### [Exercise directions]
All lines of the listing that contain "profile" should be shown in full.

⟨

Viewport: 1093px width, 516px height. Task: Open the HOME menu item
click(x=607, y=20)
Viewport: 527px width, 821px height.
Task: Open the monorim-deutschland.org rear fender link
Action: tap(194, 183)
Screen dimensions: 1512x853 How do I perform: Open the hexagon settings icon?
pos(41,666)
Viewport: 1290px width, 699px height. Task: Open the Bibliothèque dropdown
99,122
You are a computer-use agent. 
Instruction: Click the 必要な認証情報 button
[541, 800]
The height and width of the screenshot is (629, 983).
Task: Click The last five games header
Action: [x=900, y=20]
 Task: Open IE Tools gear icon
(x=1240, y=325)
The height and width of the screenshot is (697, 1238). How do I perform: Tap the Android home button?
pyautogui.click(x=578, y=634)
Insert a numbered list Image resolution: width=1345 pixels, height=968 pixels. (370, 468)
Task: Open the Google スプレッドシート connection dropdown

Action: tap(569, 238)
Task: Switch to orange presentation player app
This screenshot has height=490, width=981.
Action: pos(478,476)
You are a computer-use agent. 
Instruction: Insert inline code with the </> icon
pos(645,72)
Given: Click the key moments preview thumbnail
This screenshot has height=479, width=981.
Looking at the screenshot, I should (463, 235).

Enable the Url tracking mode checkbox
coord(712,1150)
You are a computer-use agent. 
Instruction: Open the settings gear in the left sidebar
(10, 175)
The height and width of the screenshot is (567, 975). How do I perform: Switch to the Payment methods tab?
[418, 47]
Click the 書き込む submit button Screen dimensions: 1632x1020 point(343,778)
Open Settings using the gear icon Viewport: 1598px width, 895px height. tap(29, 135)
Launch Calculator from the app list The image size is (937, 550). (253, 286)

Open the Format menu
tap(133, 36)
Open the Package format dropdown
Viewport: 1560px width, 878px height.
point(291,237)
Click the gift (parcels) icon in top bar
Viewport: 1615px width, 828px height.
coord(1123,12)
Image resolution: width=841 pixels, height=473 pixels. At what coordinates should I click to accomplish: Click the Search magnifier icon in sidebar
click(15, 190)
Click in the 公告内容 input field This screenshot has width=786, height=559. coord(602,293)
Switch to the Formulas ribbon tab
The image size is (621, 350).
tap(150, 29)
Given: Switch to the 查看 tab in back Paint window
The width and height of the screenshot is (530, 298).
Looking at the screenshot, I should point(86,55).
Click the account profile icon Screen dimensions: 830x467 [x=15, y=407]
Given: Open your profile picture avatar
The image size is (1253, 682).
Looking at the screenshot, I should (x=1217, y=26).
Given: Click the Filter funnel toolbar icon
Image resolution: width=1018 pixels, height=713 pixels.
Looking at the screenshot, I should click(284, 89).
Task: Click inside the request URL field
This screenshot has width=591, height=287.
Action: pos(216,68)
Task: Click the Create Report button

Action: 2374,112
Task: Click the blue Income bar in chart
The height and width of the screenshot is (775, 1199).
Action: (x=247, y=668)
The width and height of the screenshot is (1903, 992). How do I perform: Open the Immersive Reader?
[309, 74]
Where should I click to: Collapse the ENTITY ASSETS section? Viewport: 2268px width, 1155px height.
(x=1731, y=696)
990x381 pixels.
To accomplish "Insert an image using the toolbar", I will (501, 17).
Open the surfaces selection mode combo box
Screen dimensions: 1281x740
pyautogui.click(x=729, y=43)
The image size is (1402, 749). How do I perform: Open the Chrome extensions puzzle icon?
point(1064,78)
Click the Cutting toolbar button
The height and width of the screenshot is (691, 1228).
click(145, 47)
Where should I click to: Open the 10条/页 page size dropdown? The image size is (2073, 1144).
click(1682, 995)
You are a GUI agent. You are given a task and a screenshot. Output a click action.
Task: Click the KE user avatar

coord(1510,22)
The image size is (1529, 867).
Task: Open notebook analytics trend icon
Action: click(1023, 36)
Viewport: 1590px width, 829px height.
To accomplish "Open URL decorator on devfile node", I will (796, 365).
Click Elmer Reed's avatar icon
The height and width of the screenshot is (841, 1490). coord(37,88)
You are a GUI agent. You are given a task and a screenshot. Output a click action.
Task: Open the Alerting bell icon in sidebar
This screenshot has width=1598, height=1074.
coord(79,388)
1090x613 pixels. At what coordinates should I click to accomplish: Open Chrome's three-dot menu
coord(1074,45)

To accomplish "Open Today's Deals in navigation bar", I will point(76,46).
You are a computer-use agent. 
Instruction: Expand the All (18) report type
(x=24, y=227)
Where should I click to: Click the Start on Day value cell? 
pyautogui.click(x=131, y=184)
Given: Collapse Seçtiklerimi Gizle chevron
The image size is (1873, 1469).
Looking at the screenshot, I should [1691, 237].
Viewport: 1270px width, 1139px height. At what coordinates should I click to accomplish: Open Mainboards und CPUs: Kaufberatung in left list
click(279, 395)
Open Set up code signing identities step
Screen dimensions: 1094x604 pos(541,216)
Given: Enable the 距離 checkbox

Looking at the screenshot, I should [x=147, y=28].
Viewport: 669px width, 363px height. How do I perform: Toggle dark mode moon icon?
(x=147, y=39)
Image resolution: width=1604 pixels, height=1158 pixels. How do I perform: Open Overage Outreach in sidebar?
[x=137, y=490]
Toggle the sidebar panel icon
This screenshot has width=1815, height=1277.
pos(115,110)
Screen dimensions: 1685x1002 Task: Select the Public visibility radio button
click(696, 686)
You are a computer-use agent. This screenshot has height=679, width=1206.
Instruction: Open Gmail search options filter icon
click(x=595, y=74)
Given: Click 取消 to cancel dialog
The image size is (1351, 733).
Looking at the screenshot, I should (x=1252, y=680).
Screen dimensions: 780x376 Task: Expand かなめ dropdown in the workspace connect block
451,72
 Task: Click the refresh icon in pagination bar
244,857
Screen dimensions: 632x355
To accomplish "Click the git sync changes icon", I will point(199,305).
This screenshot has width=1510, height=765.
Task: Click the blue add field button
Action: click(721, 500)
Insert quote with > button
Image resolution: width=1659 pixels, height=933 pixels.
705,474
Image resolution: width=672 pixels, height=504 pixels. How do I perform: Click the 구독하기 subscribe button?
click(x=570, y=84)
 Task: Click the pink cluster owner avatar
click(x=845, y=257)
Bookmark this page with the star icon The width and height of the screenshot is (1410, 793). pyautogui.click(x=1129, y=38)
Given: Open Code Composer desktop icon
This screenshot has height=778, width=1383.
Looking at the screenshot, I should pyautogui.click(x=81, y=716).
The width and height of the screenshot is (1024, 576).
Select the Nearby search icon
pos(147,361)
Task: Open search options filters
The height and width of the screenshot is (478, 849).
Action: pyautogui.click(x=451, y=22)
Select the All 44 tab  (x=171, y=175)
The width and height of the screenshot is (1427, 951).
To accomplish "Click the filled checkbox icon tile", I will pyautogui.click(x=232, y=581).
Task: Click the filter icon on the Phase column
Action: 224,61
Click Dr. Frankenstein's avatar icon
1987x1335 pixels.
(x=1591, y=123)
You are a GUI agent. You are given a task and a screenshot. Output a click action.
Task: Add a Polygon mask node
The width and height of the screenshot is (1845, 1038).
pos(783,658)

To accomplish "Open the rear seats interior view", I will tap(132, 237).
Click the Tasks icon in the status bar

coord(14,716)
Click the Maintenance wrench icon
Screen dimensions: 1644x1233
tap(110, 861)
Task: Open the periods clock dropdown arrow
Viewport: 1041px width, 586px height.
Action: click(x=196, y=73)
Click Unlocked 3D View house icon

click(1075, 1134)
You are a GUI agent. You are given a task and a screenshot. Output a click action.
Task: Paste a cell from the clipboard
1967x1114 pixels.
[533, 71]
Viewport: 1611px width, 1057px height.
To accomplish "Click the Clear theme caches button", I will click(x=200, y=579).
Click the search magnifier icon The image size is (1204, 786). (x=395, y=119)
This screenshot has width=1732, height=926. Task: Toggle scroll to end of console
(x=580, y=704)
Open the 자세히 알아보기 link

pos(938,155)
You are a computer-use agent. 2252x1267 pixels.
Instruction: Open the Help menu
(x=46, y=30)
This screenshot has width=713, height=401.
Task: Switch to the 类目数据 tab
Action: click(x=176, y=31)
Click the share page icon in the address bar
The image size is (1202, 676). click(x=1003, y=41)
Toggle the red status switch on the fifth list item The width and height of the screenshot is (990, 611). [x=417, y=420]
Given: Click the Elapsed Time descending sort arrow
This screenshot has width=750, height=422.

⟩

### [Response area]
Click the account profile icon Screen dimensions: 830x467 [x=15, y=407]
Given: Open your profile picture avatar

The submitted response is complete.